A l'aide de six grues, les secouristes sont parvenus à extraire des dizaines de survivants. Les corps des personnes tuées étaient sortis des gravats sous le regard de nombreuses femmes en pleurs rassemblées à proximité.

"Mon fils est à l'intérieur. J'attends qu'on le sorte de là", a déclaré, désemparé, un retraité de 62 ans, tandis que les secouristes tentaient de progresser dans des tonnes de débris. "Mon coeur cogne de peur. J'espère, simplement", déclare une femme, Shanta Makwana, dont la fille et les petits-enfants sont coincés sous les décombres.

Cinq effondrements en quelques mois

Edifié dans les années 1980, le bâtiment hébergeait des employés de l'administration locale et leurs familles. "Nous avions demandé aux habitants de quitter l'immeuble en avril, mais ils ne l'ont pas fait", a dit Vijay Khabale-Patil, porte-parole de l'administration municipale, sans autre précision.
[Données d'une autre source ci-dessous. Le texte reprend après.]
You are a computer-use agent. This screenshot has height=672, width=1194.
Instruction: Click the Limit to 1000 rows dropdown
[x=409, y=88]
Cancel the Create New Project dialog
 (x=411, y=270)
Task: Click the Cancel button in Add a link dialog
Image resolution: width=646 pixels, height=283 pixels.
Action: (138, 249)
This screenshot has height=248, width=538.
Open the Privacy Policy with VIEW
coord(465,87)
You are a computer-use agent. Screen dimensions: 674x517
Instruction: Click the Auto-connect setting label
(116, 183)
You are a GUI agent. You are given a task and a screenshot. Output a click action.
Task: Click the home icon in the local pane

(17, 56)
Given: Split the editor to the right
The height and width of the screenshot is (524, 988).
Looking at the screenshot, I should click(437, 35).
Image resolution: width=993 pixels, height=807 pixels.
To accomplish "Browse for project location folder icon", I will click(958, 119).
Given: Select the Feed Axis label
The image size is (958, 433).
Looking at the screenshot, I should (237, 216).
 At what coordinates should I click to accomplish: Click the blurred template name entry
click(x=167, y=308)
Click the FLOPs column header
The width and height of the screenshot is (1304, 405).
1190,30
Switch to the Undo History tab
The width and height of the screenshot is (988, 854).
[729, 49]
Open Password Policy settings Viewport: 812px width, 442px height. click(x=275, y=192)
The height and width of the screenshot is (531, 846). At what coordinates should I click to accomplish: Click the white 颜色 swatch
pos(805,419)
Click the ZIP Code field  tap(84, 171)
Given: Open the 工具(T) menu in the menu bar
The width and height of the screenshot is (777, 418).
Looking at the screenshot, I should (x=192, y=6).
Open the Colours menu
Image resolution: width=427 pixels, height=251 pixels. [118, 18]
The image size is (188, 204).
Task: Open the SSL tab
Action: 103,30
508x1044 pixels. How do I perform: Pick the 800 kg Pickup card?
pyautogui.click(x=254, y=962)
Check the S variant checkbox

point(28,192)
Ce type d'accidents est fréquent en Inde. Cinq immeubles se sont effondrés à Bombay ces derniers mois, dont un en avril qui avait coûté la vie à 74 personnes. Ces accidents mettent en évidence la mauvaise qualité des constructions et la violation fréquente des règles d'urbanisme.

La hausse des prix de l'immobilier à Bombay, capitale financière de l'Inde, a favorisé le développement de constructions illégales par des promoteurs aux méthodes douteuses. Ces derniers louent ensuite ces logements aux classes les plus démunies.